Sullivan gave dozens of protesters gathered at the Capitol this week a pep talk.
“I’ve been getting alerts from organizations such as Americans For Prosperity, FreedomWorks, The Tea Party Network, The Heritage Foundation, ParentalRights.org,” Sullivan said. “Two weeks ago, the Republican National Committee came out with a resolution opposing the implementation of Common Core standards.
“So, if all of these conservative organizations have come out and are alerting citizens to the dangers and the red flags,” Sullivan said, “why is it that we have conservative leadership ramming it through our state legislature? That should cause us to pause.”
Sullivan teared up when she told the group: “At this point in the game I haven’t found a leader in our legislature yet. But that doesn’t mean that there isn’t a leader that was born to stand for this cause.”
We spoke with Sullivan after the rally.
Q: Common Core has been in the making for a while, so why oppose the standards now when most states are in the process of transitioning to Common Core?
A: When stimulus money was offered, most states that took that money did have to agree to take Race to the Top money sight unseen, strings attached. We need to take a step back, recognize that taking money for a product sight unseen wasn’t the wisest decision and we need to take a closer look.
Q: Florida Education Commissioner Tony Bennett says Common Core was being driven by state leaders and school chiefs before President Barack Obama took office. In fact, Bennett says the standards actually will give local districts more flexibility. Do you disagree?
A: I do disagree. I don’t believe that it will give local government more flexibility when you’re taking it out of their hands and the direction is coming from a bureau out of Washington DC.

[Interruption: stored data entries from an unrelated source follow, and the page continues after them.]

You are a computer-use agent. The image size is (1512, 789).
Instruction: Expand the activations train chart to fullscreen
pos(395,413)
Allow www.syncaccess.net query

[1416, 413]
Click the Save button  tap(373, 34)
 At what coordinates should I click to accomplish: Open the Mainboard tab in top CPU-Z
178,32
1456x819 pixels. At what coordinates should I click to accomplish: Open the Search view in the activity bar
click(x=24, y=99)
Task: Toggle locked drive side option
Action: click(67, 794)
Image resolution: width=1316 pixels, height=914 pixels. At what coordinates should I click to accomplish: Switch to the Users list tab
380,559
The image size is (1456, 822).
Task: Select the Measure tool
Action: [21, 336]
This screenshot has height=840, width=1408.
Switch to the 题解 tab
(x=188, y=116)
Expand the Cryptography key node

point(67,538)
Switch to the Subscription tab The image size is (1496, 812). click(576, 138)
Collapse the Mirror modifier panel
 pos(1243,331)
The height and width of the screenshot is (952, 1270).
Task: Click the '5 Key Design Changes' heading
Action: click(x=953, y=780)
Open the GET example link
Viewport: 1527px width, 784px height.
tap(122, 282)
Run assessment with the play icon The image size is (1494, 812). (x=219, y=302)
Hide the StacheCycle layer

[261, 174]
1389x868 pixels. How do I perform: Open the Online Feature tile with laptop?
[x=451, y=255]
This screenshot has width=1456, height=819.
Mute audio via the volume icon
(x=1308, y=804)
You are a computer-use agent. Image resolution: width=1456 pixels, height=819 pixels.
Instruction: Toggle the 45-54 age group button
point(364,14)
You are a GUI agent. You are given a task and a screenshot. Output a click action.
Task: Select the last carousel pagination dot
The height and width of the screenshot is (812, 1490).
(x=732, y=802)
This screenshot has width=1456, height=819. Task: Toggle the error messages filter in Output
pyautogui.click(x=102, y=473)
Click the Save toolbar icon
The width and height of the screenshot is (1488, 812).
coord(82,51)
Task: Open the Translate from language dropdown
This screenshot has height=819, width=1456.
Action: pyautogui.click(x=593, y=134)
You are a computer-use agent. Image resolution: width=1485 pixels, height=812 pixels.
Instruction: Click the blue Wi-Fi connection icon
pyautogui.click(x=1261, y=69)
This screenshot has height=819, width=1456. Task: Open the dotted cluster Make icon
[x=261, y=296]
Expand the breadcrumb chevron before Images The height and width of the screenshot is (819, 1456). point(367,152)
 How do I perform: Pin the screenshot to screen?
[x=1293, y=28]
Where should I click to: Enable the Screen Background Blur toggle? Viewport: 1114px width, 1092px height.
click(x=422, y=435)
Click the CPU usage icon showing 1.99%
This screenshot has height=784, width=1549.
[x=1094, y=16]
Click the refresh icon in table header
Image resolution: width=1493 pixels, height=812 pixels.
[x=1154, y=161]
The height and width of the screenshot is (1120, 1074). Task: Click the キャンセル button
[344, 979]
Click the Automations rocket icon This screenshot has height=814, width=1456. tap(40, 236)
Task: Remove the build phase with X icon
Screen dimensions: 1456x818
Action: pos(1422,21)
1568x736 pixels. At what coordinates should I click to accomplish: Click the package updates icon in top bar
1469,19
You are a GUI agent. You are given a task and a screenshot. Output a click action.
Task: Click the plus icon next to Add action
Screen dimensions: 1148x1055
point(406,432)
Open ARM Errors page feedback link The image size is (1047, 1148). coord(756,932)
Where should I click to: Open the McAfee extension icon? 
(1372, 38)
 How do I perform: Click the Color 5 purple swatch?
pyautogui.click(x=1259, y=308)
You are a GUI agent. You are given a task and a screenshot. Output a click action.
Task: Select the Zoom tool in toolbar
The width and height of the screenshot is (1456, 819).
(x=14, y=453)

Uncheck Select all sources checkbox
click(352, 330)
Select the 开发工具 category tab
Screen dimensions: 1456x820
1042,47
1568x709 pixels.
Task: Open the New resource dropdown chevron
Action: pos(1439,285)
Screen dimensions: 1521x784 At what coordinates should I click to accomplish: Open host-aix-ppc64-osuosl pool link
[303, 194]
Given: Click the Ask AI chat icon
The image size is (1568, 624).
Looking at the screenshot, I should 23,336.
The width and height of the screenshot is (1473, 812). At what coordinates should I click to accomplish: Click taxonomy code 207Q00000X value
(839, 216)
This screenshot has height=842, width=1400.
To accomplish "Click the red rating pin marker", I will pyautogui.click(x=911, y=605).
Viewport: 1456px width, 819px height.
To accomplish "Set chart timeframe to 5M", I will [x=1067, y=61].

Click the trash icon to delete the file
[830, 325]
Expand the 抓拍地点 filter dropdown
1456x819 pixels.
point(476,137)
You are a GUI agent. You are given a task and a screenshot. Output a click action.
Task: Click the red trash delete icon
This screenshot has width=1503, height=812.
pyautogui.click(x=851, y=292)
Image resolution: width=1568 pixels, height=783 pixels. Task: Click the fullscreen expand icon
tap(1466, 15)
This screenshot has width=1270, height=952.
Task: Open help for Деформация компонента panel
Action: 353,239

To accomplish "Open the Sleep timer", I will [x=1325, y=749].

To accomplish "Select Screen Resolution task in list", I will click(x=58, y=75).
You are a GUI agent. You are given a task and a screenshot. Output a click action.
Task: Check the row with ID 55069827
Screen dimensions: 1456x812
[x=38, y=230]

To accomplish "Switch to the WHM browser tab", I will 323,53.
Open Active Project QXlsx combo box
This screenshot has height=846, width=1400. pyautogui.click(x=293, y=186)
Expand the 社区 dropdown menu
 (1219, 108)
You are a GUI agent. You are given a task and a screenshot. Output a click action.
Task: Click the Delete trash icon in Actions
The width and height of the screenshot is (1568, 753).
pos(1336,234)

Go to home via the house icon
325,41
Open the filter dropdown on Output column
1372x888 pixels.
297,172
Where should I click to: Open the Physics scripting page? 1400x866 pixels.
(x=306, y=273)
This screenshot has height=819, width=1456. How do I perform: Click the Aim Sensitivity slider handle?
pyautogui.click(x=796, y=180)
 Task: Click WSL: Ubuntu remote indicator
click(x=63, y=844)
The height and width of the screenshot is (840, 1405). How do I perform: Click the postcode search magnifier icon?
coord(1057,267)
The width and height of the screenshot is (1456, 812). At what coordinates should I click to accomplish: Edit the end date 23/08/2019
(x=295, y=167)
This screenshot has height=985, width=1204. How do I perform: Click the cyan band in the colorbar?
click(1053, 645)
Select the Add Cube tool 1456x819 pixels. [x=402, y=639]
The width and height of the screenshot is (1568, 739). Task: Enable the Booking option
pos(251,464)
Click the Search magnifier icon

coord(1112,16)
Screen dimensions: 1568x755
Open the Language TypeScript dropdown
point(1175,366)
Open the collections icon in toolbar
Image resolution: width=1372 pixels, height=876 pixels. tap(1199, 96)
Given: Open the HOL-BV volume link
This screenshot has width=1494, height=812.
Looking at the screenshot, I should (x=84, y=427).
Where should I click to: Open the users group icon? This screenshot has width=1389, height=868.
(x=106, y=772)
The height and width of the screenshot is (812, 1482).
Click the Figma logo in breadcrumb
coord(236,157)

And I think it was disingenuous to say that states have played a pivotal role in this, because as we just heard in the rally, those who were speaking on behalf of the states were not elected officials. We did not know who they were, but they were appointed.
So I think it’s disingenuous to say that it was a state led effort.
Q: Have you spoken with former Gov. Jeb Bush or anyone with his foundations about your concerns?
A: I have not been able to get Jeb on the phone (or speak with anyone from his foundations). On this particular issue, it has been like a rhino charging through the Capitol, and we haven’t had a lot of opportunity to have a discussion.
Opposition against Common Core State Standards has surged in recent weeks, propelled by talk show host Glenn Beck and other conservative commentators railing against the “federalized” standards.
Big Government Republicans like Jeb Bush (and before him, brother W. and father G.H.W.) have little regard for local control of education. They and their statist partners in both Big Business and the public school establishment have tried for decades to impose dumbed-down, politicized curricular conformity in America’s classrooms.
Beck says states were coerced into accepting billions of federal dollars – and Common Core – because the money and the new standards were tied to Race to the Top grants.
“Progressives have jammed this through in the dead of night,” Beck said. “Beside being dumber, our kids are going to be indoctrinated with extreme leftist ideology.”
That’s the message some Tea Party and Libertarian groups have adopted in their efforts to stop the implementation of Common Core.